『SWING UP!!』(第1話〜第6話)-176
『ふぅっ、くっ、あ、んふっ……』
乱れた息遣いを耳に捉えたとき、扉を軽く叩くはずだった大和の手は宙で止まった。無意識に、彼はすべての神経を聴覚に集中させる。
『ふ……う……んん……んっ、んぅっ……んくっ!』
扉越しに聞こえる、甘さを交えた切なげな吐息…。中を覗き見なくとも、桜子が何をしているのかは瞭然であった。
『大和くん……あ……んはぁ……大和……くん……』
『ん、んぅっ、ふっ、くっ、んくっ、んぅっ、んんっ……!』
『イ、イクッ………あ、あっ……! はぁぅっ……! ん、んむぅぅっ……!!』
そのまま、扉の前に仁王立ちになって、大和は桜子の喘ぎ声を聞きつづけていた。彼女が自分の名を呼びながら、果てを越える瞬間の声まで…。
「………」
心なしか甘い空気が残る部室に、大和は足を踏み入れる。そして、彼女が座っていたはずの椅子に、大和は指を這わせた。
「ここで……してたのか」
天板に残っている、かすかな沁み。それは間違いなく、桜子が残していったものである。
(そんなに……)
自慰をしたということは、性的な衝動が彼女の中に生じたということだ。しかも、部室でそれを解消していたと言うのだから、帰るまでの辛抱ができないほど、彼女には性の欲求不満が溜まっていたのだろう。肌を許し合った恋人として、少しやるせない。

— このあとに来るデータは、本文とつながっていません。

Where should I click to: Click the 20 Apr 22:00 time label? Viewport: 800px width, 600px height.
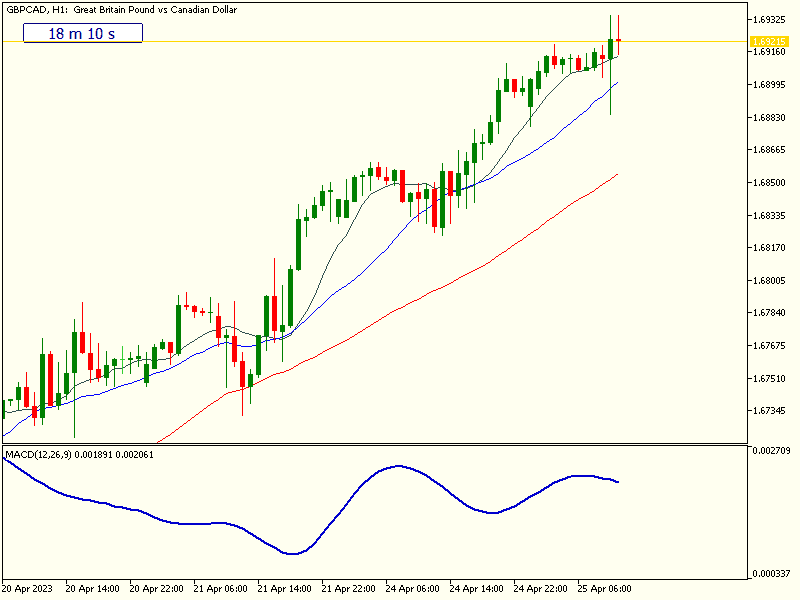[x=158, y=589]
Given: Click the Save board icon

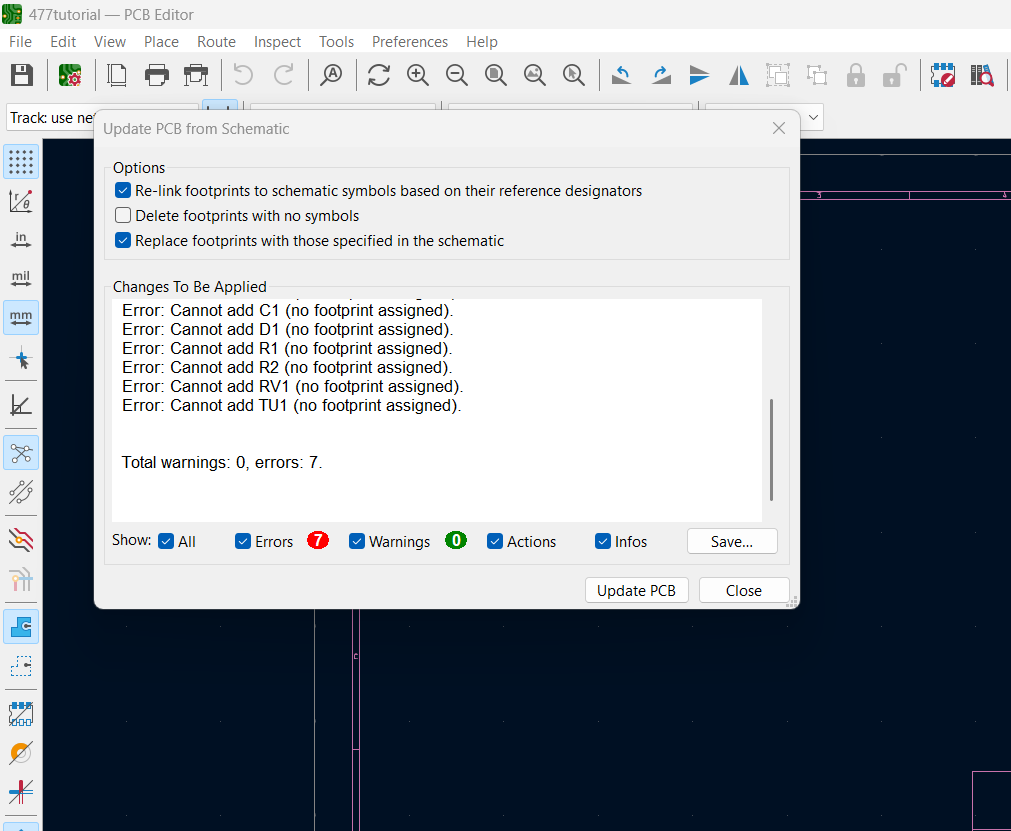Looking at the screenshot, I should pos(22,75).
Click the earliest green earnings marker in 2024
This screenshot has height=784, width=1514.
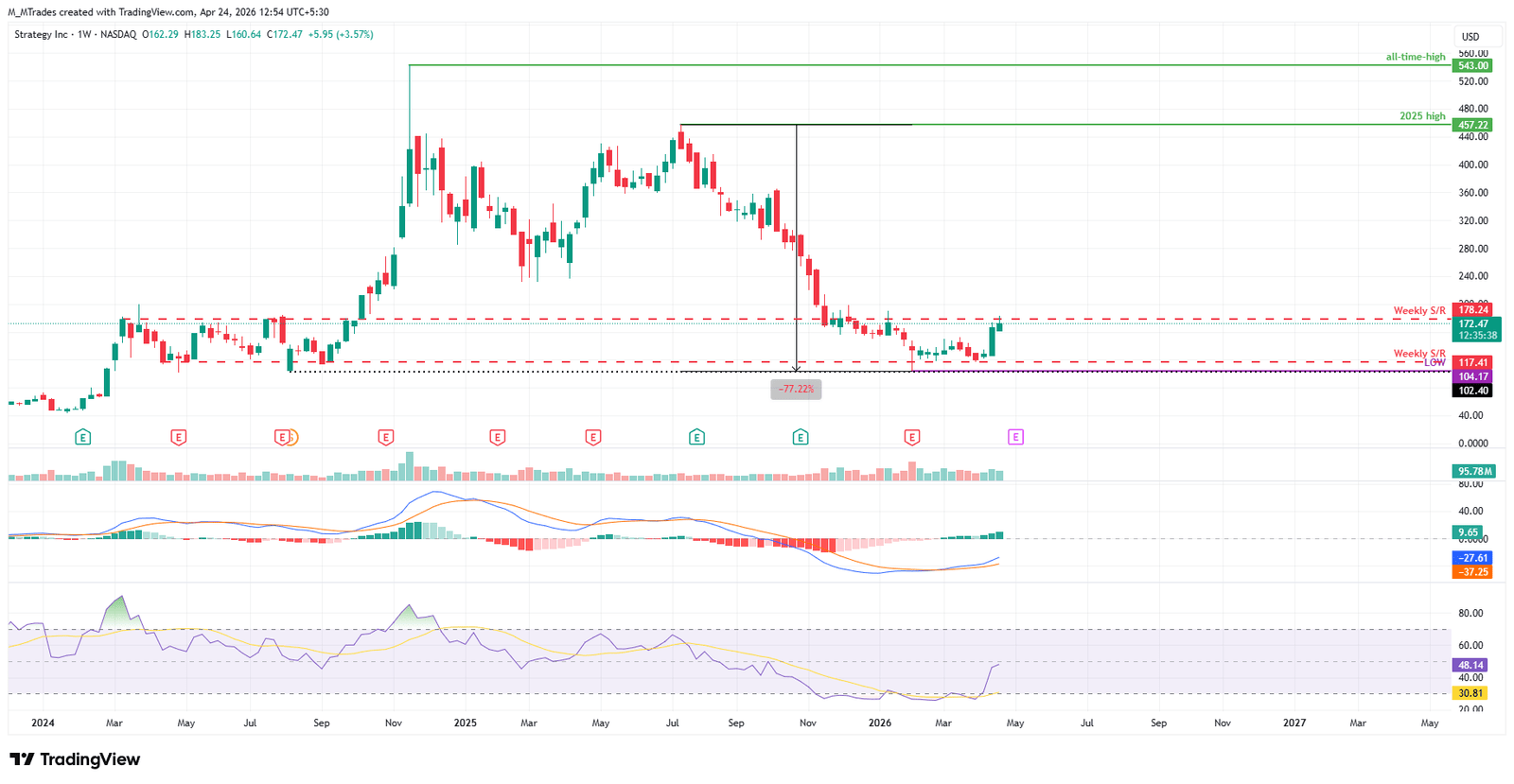[83, 437]
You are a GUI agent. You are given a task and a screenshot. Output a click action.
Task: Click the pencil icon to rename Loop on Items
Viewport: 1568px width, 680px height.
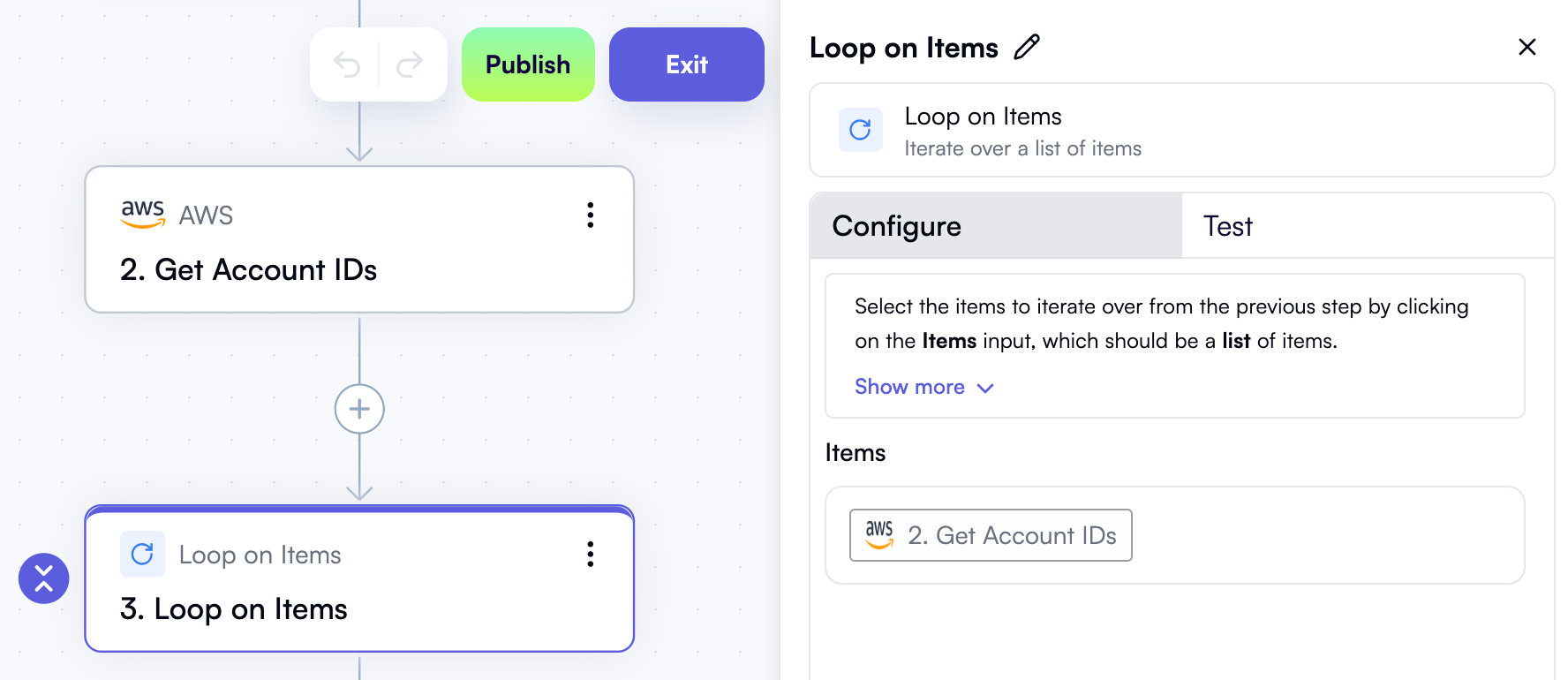pos(1027,48)
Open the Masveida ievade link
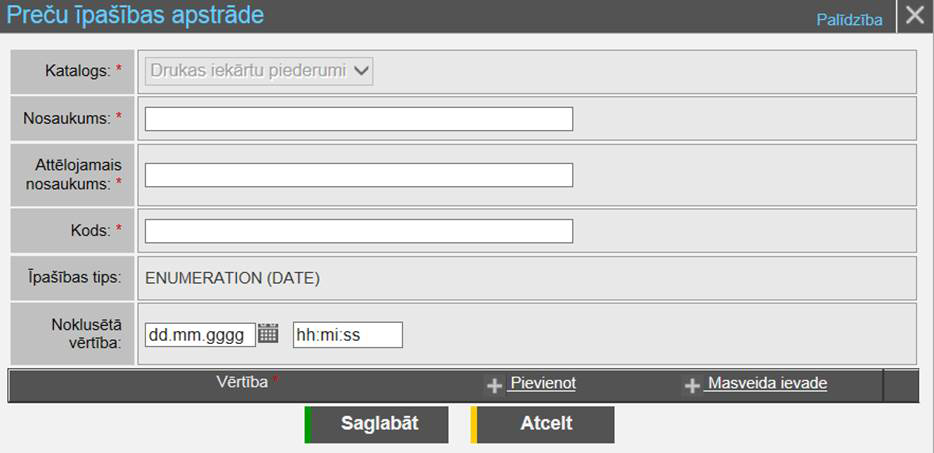This screenshot has height=453, width=934. [766, 383]
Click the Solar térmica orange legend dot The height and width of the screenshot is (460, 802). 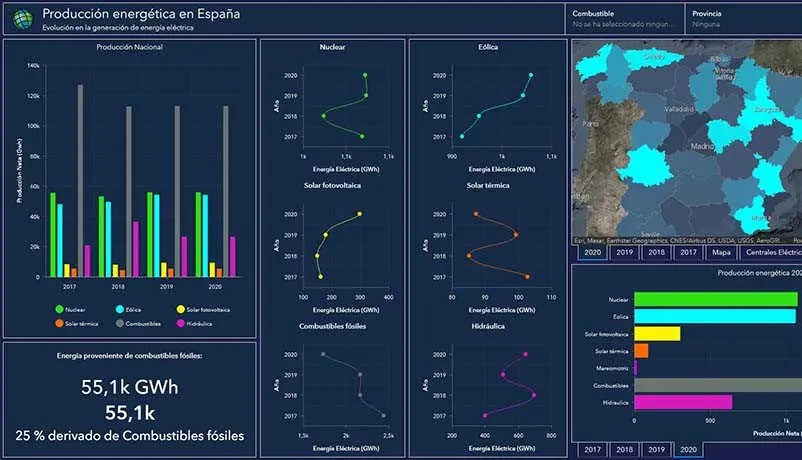click(x=59, y=324)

セックスが空いた間隔を、確かめてみる。前に桜子を抱いたのは、五日前になる。確かに、これまでの間隔を考えると、長かったかもしれない。
『あ、ああっ………。すぅ……ふぅ……。や、大和……くん……!』
自分の名を切なげに呼び、ひたすら自慰に耽っていた桜子。いったい何が契機となって、彼女の衝動は弾けてしまったのか…。
(考えるまでも、ないか)
部室の中に忘れられていたはずの、自分のタオルがなくなっている。それが、“答”であろう。隅々まで、己の汗を拭い取った代物だ。湿り気と、汗の香りを多分に含んでいたのは間違いない。
『は……あぁ……ん……。い、いい……きもち、いい……』
そんなタオルを口元に押し当て、桜子は自らを慰め昇りつめていったのだ。自分ひとりの手で…。
(………)
自分のタオルを使って自慰をしたこと。それを責めるつもりは毛頭ない。むしろ、マスターベーションによる解消が必要なほどの欲求不満を与えていたのなら、それを反省しなければならないのは自分の方だ。
(…違うな)
自分に向けた詭弁に、大和は苦笑した。
かすかな苛立ちが生まれ、胸の中にしこりを残している。その中には、桜子に対する負の感情を多分に含んでいた。
『イ、イクッ………! あ、あっ……、はぁぅっ……、んっ、んむぅぅっ……!!』
ふと、彼女が絶頂に至った時の嬌声が蘇ってきた。記憶の中に刻まれた声でありながら、鮮やかすぎるほどのリアリティがあった。